Saved entries
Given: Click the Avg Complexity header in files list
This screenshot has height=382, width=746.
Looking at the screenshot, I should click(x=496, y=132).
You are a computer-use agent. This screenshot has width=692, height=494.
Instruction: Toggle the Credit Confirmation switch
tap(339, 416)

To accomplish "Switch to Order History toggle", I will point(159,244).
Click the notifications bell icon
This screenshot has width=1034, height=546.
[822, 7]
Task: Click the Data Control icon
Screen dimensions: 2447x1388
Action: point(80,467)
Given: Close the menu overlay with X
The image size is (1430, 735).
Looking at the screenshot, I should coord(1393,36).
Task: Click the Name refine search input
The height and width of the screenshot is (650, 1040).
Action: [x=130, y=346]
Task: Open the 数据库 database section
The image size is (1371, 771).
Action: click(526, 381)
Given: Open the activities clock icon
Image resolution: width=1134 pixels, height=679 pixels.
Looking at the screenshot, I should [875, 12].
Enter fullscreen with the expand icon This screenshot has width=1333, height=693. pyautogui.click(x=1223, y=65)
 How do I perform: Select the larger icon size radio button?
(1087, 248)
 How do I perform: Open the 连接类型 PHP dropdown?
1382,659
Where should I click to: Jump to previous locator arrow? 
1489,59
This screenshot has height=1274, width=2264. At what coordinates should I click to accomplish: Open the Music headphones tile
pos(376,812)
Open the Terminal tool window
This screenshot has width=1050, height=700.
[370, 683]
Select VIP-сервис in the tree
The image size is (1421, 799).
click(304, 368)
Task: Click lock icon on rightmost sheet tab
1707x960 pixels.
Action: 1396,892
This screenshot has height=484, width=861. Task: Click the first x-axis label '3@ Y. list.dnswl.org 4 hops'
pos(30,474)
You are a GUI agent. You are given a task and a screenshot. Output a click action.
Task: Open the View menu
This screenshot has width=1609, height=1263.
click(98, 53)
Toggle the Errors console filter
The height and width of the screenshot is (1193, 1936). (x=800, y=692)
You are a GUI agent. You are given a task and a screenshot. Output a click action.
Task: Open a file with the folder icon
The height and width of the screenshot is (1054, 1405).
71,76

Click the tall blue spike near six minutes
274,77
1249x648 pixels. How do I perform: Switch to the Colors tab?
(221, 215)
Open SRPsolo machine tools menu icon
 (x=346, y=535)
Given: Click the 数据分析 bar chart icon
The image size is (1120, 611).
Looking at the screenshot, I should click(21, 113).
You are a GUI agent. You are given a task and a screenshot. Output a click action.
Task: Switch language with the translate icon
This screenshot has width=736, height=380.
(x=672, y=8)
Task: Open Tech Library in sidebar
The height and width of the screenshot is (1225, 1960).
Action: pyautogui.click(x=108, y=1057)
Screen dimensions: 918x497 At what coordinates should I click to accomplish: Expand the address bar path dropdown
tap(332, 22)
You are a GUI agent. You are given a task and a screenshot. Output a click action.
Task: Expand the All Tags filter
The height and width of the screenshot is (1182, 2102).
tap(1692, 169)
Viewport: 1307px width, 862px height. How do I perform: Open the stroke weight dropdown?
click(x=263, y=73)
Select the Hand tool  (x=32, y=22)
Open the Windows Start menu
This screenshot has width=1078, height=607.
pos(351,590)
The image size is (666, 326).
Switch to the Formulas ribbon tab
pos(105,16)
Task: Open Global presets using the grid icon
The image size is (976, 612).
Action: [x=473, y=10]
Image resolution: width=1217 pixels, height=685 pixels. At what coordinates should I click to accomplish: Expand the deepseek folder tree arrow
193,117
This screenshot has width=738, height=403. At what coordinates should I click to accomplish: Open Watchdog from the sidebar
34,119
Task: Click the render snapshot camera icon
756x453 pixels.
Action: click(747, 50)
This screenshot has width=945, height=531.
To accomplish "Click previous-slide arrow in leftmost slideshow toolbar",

Exercise directions -
Keeping each word as it stands, transcribe every entry.

Problem solution -
Given: Click the Avg Complexity header in files list
This screenshot has height=382, width=746.
Looking at the screenshot, I should click(x=496, y=132).
You are a computer-use agent. This screenshot has width=692, height=494.
Instruction: Toggle the Credit Confirmation switch
tap(339, 416)

To accomplish "Switch to Order History toggle", I will point(159,244).
Click the notifications bell icon
This screenshot has width=1034, height=546.
[822, 7]
Task: Click the Data Control icon
Screen dimensions: 2447x1388
Action: point(80,467)
Given: Close the menu overlay with X
The image size is (1430, 735).
Looking at the screenshot, I should coord(1393,36).
Task: Click the Name refine search input
The height and width of the screenshot is (650, 1040).
Action: [x=130, y=346]
Task: Open the 数据库 database section
The image size is (1371, 771).
Action: click(526, 381)
Given: Open the activities clock icon
Image resolution: width=1134 pixels, height=679 pixels.
Looking at the screenshot, I should [875, 12].
Enter fullscreen with the expand icon This screenshot has width=1333, height=693. pyautogui.click(x=1223, y=65)
 How do I perform: Select the larger icon size radio button?
(1087, 248)
 How do I perform: Open the 连接类型 PHP dropdown?
1382,659
Where should I click to: Jump to previous locator arrow? 
1489,59
This screenshot has height=1274, width=2264. At what coordinates should I click to accomplish: Open the Music headphones tile
pos(376,812)
Open the Terminal tool window
This screenshot has width=1050, height=700.
[370, 683]
Select VIP-сервис in the tree
The image size is (1421, 799).
click(304, 368)
Task: Click lock icon on rightmost sheet tab
1707x960 pixels.
Action: 1396,892
This screenshot has height=484, width=861. Task: Click the first x-axis label '3@ Y. list.dnswl.org 4 hops'
pos(30,474)
You are a GUI agent. You are given a task and a screenshot. Output a click action.
Task: Open the View menu
This screenshot has width=1609, height=1263.
click(98, 53)
Toggle the Errors console filter
The height and width of the screenshot is (1193, 1936). (x=800, y=692)
You are a GUI agent. You are given a task and a screenshot. Output a click action.
Task: Open a file with the folder icon
The height and width of the screenshot is (1054, 1405).
71,76

Click the tall blue spike near six minutes
274,77
1249x648 pixels. How do I perform: Switch to the Colors tab?
(221, 215)
Open SRPsolo machine tools menu icon
 (x=346, y=535)
Given: Click the 数据分析 bar chart icon
The image size is (1120, 611).
Looking at the screenshot, I should click(21, 113).
You are a GUI agent. You are given a task and a screenshot. Output a click action.
Task: Switch language with the translate icon
This screenshot has width=736, height=380.
(x=672, y=8)
Task: Open Tech Library in sidebar
The height and width of the screenshot is (1225, 1960).
Action: pyautogui.click(x=108, y=1057)
Screen dimensions: 918x497 At what coordinates should I click to accomplish: Expand the address bar path dropdown
tap(332, 22)
You are a GUI agent. You are given a task and a screenshot. Output a click action.
Task: Expand the All Tags filter
The height and width of the screenshot is (1182, 2102).
tap(1692, 169)
Viewport: 1307px width, 862px height. How do I perform: Open the stroke weight dropdown?
click(x=263, y=73)
Select the Hand tool  (x=32, y=22)
Open the Windows Start menu
This screenshot has width=1078, height=607.
pos(351,590)
The image size is (666, 326).
Switch to the Formulas ribbon tab
pos(105,16)
Task: Open Global presets using the grid icon
The image size is (976, 612).
Action: [x=473, y=10]
Image resolution: width=1217 pixels, height=685 pixels. At what coordinates should I click to accomplish: Expand the deepseek folder tree arrow
193,117
This screenshot has width=738, height=403. At what coordinates should I click to accomplish: Open Watchdog from the sidebar
34,119
Task: Click the render snapshot camera icon
756x453 pixels.
Action: click(747, 50)
This screenshot has width=945, height=531.
To accomplish "Click previous-slide arrow in leftmost slideshow toolbar",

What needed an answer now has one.